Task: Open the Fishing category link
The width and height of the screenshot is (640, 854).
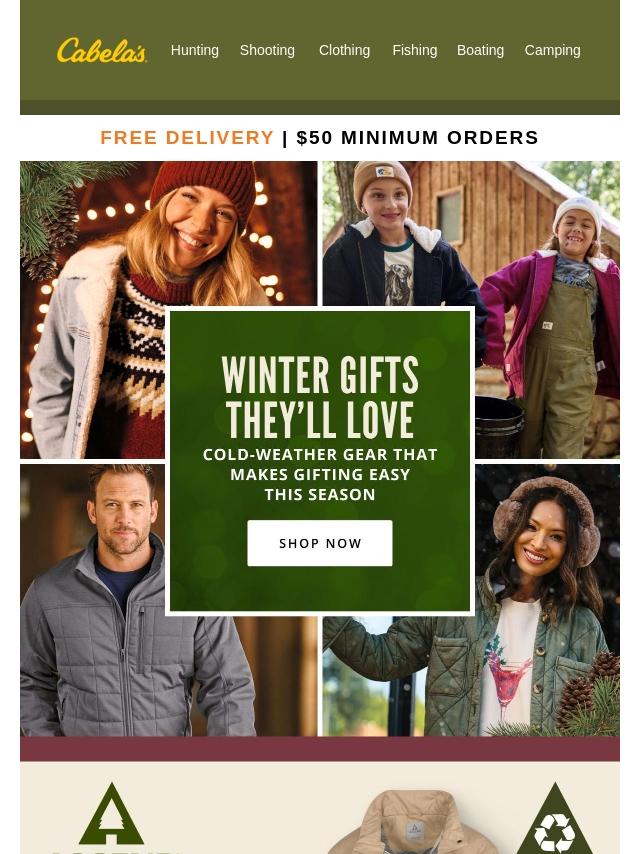Action: pyautogui.click(x=415, y=50)
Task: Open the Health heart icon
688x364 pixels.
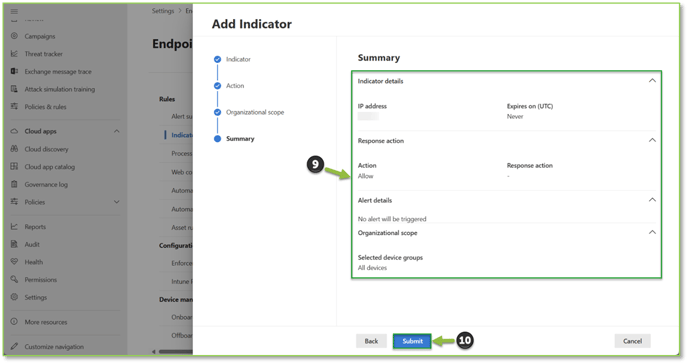Action: (14, 262)
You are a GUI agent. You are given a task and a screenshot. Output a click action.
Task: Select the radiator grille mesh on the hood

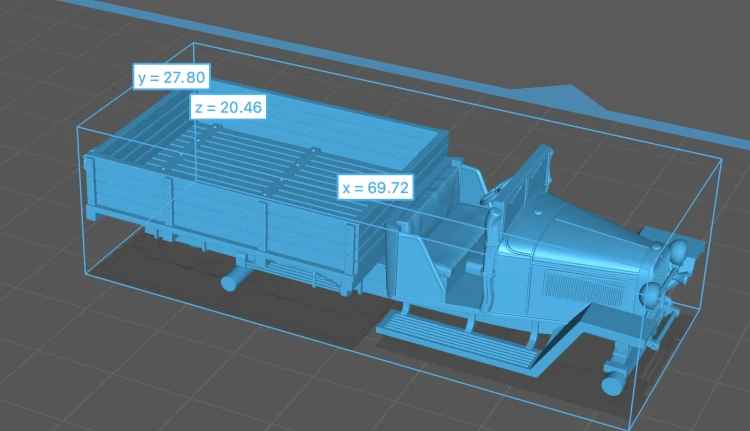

----------

### Aim of the exercise
Once the pictures are dropped, please print every remaining line of the material verbatim.

### Solution to this exercise
Task: Open the Fishing category link
The width and height of the screenshot is (640, 854).
Action: pyautogui.click(x=415, y=50)
Task: Open the Health heart icon
688x364 pixels.
Action: (14, 262)
You are a GUI agent. You are given a task and a screenshot. Output a click action.
Task: Select the radiator grille mesh on the hood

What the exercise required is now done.